Wonderful new historic fiction novel

Rebecca Dwight Bruff

I recently finished reading Rebecca Bruff’s wonderful historic fiction novel TROUBLE THE WATER, which blew me away. Before I tell you about the book, let me share the interesting way I heard about Rebecca.

A few months ago I was asked if I would be willing to serve on a panel at the 2020 conference for AWP (Association of Writers and Writing Programs), to be held in San Antonio March 4-7, 2020. The panel was being organized by a fellow member of AlzAuthors.com. There are over 150 of us who have written and published books about caregiving for loved ones with Alzheimer’s. So I joined AWP and reserved my hotel room for the conference. Since I would be traveling to San Antonio and paying for lodging, I had the idea to create another panel and submit it to AWP.

I asked my publisher, John Koehler of Koehler Books, and my marketing expert, Shari Smith of Where Writers Win, for suggestions of authors to invite to the panel. Using their suggestions I put together a panel consisting of Jeffrey Blount, Johnnie Bernhard (with whom I was on a panel in 2017 at the Mississippi Book Festival), Rebecca Dwight Bruff, and myself as moderator. Then this happened. AWP accepted our panel, but did not accept the AlzAuthors panel!
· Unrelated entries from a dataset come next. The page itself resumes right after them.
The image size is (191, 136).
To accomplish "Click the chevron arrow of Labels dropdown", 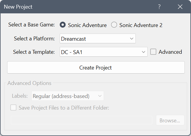I will (100, 96).
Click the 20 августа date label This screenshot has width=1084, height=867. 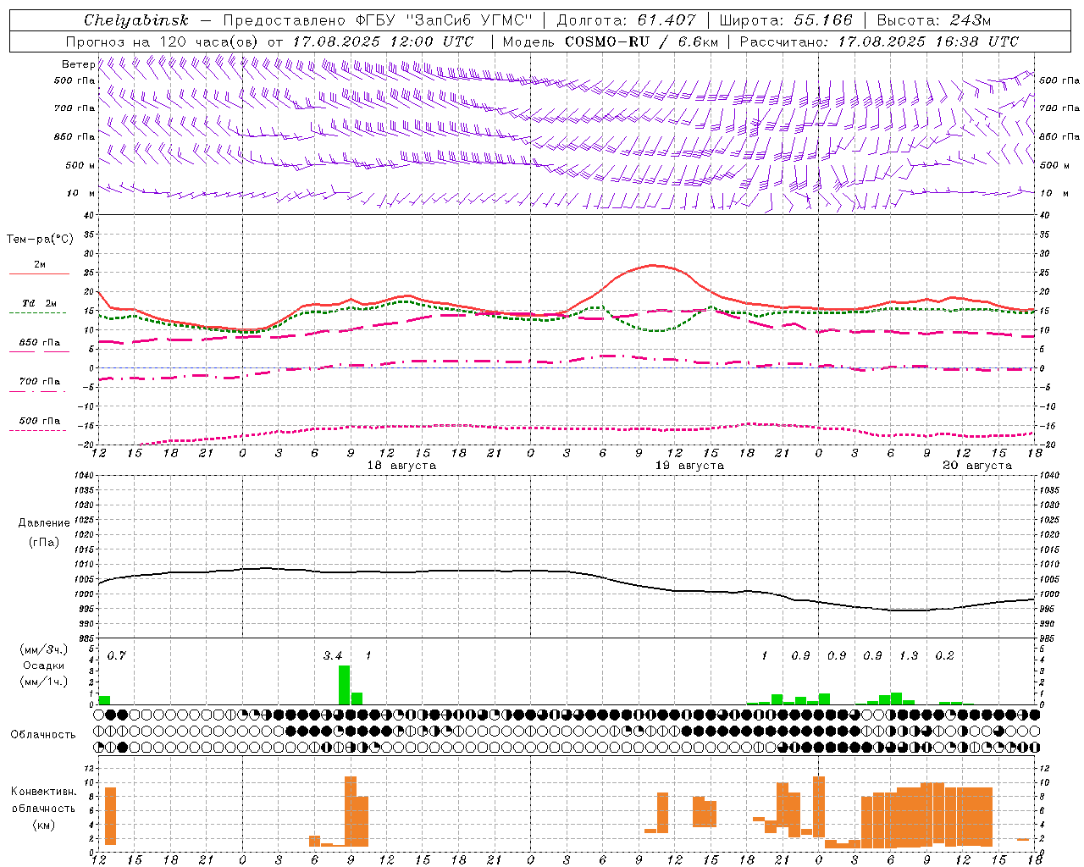pos(977,466)
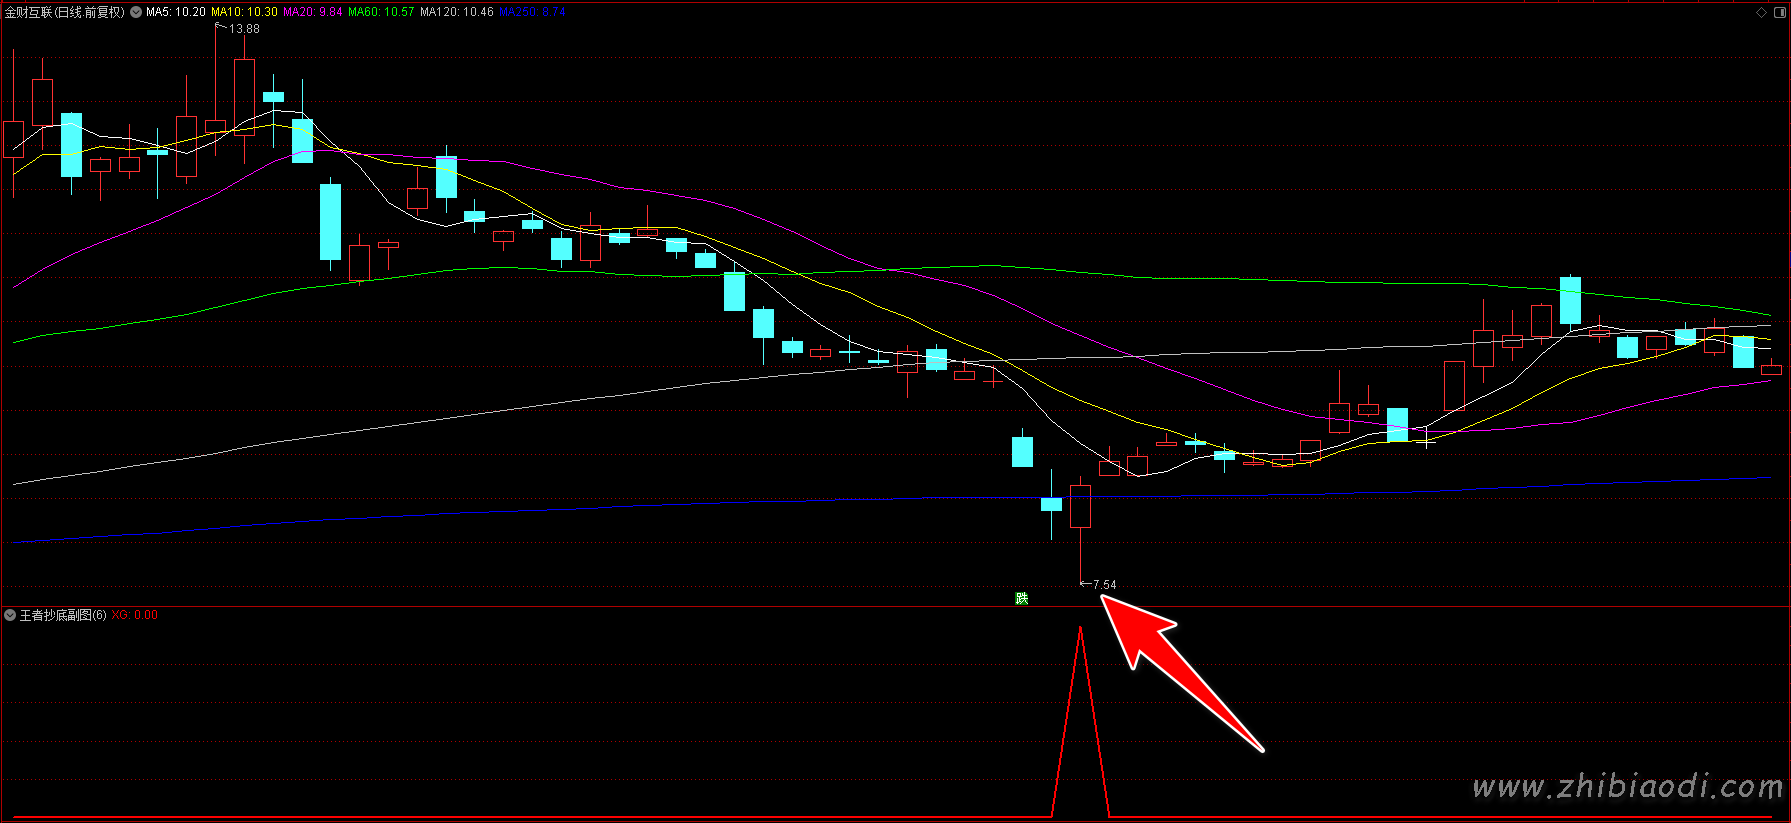This screenshot has height=823, width=1791.
Task: Click the 王者抄底副图(6) indicator name
Action: click(63, 615)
The panel I will be moderating is titled, “Family, Race, and Freedom in the Old and New South.” To get familiar with my panelists, I read each of their new releases, writing a blurb for Johnnie’s upcoming novel Sisters of the Undertow (to be released in 2020) and a review of Jeffrey’s latest book, The Emancipation of Evan Walls.
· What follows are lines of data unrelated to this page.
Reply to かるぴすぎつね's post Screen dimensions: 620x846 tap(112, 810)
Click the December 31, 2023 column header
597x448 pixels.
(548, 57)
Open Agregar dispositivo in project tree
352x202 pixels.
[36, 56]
This week I finished reading Rebecca’s new book Trouble the Water. (For fun, watch this video of an interview with Rebecca on WHHI TV.) The first thing that amazed me about her book is that she was so taken with Robert Small’s story that she moved to Beaufort, South Carolina, to write it! Smalls was a slave born in Beaufort in 1839, who eventually helped free many other slaves by hijacking a cotton steamer that became a confederate boat, The Planter, loading up his family and other slaves aboard secretly in the dark, and taking them away from Charleston to safety and freedom, past a check point at Fort Sumter and surrendering safely to the Union’s Onward.

If Rebecca hadn’t written this book, I would have never known about this unsung American hero. Now I’m wishing for a children’s book that tells this story so I can share it with my granddaughters! Smalls went on to become a naval officer for the Union, and later a senator and a representative for the State of South Carolina, and a member of the U.S. House of Representatives. There are plenty of sources to read his biography, but Rebecca’s book brings the story into our hearts and shows us the courage Smalls and others had to endure the suffering as slaves and to risk everything for their freedom.

Ironically, I was in Beaufort on my book tour this week, while Rebecca was in Little Rock, close to my home in Memphis, so I didn’t get to meet her on my low country book tour. But I won’t soon forget her beautiful prose and powerful story-telling gifts she gives to us all in Trouble the Water.